On 12/02, Jacob Keller wrote:
> On Fri, Dec 2, 2016 at 10:36 AM, Brandon Williams <bmw...@google.com> wrote:
> > On 12/01, Jeff King wrote:
> >> On Thu, Dec 01, 2016 at 01:56:32PM -0800, Stefan Beller wrote:
> >>
> >> > > Bleh. Looks like it happens as part of the recently-added
> >> > > get_common_dir(). I'm not sure if that is ever relevant for submodules,
> >> > > but I guess in theory you could have a submodule clone that is part of 
> >> > > a
> >> > > worktree?
> >> >
> >> > Sure we can, for a test that we don't have that, see the embedgitdirs 
> >> > series. ;)
> >> >
> >> > For now each submodule has its own complete git dir, but the vision
> >> > would be to have a common git dir for submodules in the common
> >> > superprojects git dir as well, such that objects are shared actually. :)
> >>
> >> Fair enough.
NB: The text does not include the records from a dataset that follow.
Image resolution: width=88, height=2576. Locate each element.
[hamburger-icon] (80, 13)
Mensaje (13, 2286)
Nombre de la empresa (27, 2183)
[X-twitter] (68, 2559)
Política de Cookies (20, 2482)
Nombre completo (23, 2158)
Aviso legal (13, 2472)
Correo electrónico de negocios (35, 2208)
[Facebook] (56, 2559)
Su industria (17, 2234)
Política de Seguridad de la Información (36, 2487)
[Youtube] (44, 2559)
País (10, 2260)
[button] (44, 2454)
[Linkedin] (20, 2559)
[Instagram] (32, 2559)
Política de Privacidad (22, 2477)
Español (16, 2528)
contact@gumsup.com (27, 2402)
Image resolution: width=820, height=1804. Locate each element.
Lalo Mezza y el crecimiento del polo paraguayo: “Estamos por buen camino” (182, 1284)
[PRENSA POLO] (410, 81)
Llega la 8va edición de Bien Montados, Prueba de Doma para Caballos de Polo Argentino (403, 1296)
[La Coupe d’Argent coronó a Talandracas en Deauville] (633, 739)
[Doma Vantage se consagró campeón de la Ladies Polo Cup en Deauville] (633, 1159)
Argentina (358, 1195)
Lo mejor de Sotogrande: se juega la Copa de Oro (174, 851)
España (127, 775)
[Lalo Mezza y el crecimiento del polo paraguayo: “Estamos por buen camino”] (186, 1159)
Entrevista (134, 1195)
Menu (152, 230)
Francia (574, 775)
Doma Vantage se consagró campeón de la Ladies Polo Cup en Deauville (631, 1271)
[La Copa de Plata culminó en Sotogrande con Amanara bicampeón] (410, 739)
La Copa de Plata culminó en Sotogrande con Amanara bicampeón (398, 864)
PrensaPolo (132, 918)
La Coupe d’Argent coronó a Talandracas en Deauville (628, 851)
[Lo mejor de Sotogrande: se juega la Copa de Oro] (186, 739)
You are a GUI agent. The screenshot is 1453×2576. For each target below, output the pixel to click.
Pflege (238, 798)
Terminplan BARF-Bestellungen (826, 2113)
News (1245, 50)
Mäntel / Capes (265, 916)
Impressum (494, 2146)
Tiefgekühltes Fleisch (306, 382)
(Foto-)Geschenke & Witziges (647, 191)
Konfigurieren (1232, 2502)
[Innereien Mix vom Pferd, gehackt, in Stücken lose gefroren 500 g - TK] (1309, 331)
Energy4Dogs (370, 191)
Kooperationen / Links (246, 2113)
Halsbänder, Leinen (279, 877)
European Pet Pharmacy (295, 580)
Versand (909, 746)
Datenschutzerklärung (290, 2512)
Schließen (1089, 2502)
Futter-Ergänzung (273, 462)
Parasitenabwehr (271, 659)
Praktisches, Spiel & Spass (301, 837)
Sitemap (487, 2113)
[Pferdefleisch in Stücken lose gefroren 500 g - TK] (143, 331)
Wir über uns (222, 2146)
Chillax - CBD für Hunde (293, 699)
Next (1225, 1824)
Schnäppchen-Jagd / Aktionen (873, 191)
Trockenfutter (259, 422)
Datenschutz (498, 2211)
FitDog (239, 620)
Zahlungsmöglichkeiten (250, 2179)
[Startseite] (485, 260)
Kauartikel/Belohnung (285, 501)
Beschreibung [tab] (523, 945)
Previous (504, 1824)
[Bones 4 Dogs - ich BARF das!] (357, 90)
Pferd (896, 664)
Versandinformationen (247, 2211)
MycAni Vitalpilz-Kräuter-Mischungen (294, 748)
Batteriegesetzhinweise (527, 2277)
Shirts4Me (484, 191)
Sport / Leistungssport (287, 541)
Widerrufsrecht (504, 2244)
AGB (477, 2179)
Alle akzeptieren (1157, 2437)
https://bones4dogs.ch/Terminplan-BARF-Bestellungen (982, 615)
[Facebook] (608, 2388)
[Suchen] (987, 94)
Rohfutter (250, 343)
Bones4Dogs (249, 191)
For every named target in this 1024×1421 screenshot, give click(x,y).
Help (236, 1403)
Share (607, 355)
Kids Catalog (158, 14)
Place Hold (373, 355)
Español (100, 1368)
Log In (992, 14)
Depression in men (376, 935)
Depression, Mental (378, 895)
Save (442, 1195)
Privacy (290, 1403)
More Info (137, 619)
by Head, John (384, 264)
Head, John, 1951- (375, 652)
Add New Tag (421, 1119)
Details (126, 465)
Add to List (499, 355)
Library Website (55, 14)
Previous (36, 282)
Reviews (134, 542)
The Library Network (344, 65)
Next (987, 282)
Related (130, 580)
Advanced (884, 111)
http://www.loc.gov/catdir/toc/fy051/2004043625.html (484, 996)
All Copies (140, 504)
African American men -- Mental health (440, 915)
Given that it seems to behave OK even in error cases, the
> >> simple stat() test may be the best option, then. I do think we should
> >> consider adding a few test cases to make sure it continues to behave in
> >> the error cases (just because we are relying partially on what git's
> >> setup code happens to do currently, and we'd want to protect ourselves
> >> against regressions).
> >
> > For the naive (ie me), is there a reason why real_path() couldn't be
> > re-implemented to avoid using chdir?  I tried looking into the history of
> > the function but couldn't find anything explaining why it was done that
> > way.  I assume it has to do with symlinks, but I thought there was a
> > syscall (readlink?) that could do the resolution.
> >
> > --
> > Brandon Williams
> 
> The reason as far as I understand it, is that it uses chdir() to
> guarantee that it follows symlinks correctly and then looks up the
> resulting path after the chdir(). I do not think there is a syscall
> that actually correctly works like real_path() does. You *could*
> re-write real_path() to do the symlink lookups itself, but as Jeff
> recently pointed out, that way lies madness.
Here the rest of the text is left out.